The day was silent, and I was alone. The children were indoors, asleep for their naps. We didn’t have a television, so I was going by what I’d heard from my gossipy next-door neighbor. Call me young, call me naive—all I wanted was to do the right thing.

I really thought the sky would rain ash. Mt. St. Helens, about 100 miles to the north of us, had erupted the day before. The next day, Monday, May 19, 1980, I didn’t know whether to feel desperate or foolish as I spread the sheets of newspaper over the seedlings in our garden.

This was my first spring in the Northwest, and I was doing anything I could to encourage the growth of “webs” between my toes. During my first six months as an Oregonian, I had learned to take the weather seriously. Portland was so much colder than I had imagined. We were heating our 80-year-old farmhouse with just a woodstove. Temperature mattered; I wanted my children to be warm and healthy. On the other hand, as a new Oregonian I had learned to not take the weather too seriously. This wasn’t Alaska, after all, and it was only a little drizzle, so what was the big deal? The children weren’t going to melt from a little rain.

Spring 1980, I was so anxious to plant a garden that my first round of seeds rotted in the wet ground. By the end of April, the ground was drying out enough for real planting; by the middle of May, brave little pepper, tomato, lettuce, and potato plants were rearing their green heads. After the long, gray winter, I was anxious for greenery and fresh vegetables.

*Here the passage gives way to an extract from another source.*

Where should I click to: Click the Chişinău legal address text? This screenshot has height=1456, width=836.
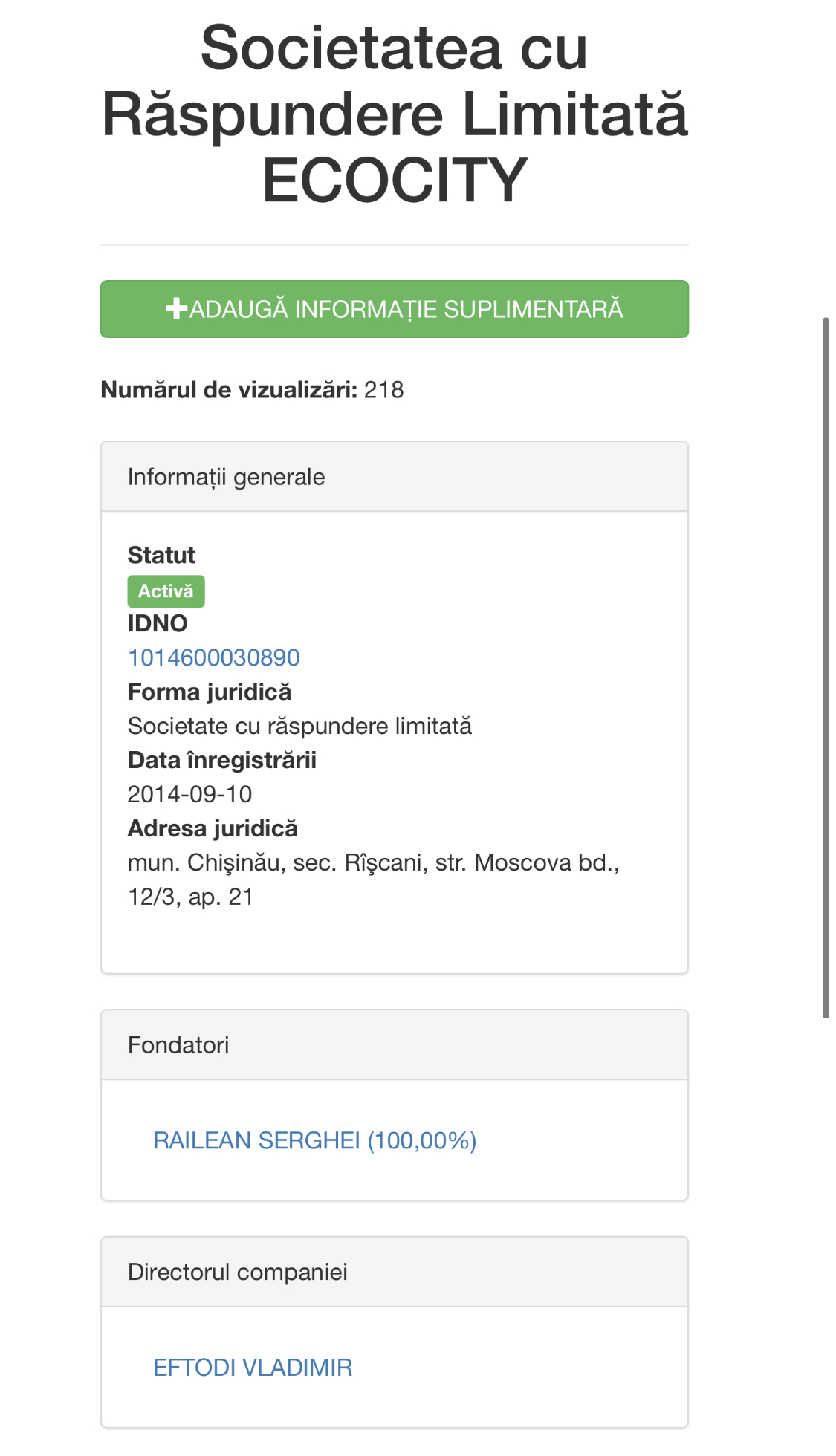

But now Mt. St. Helens had finally erupted. We had been waiting for it for weeks, and the day before on the way home from church, we had seen her column of ash tower into the afternoon sky. The Monday morning paper was full of photos of Yakima, Washington, dark at mid-afternoon, with several inches of ash accumulation raining down. Word was that the winds would probably shift, bringing the Portland area a couple of inches of ash; we all went out and bought dust masks and worried what the ash would do to our vehicles’ air filters.

It was strange, waiting for the ash to fall from that still, gray sky. On Tuesday I went back out to the garden, sheepishly, hoping the neighbors wouldn’t notice as I gathered up the newspapers, clean of all that ash that never fell.

If the sky had fallen on Oregon City that day, it would have been terrible. People with lung disease would have been taken ill, cars would have broken down, gardens might have been smothered in all that ash. We would have had to help each other; we might have struggled to survive.

If.

But that’s a story that didn’t happen. I remember is how quiet it was that day, so still. I was alone.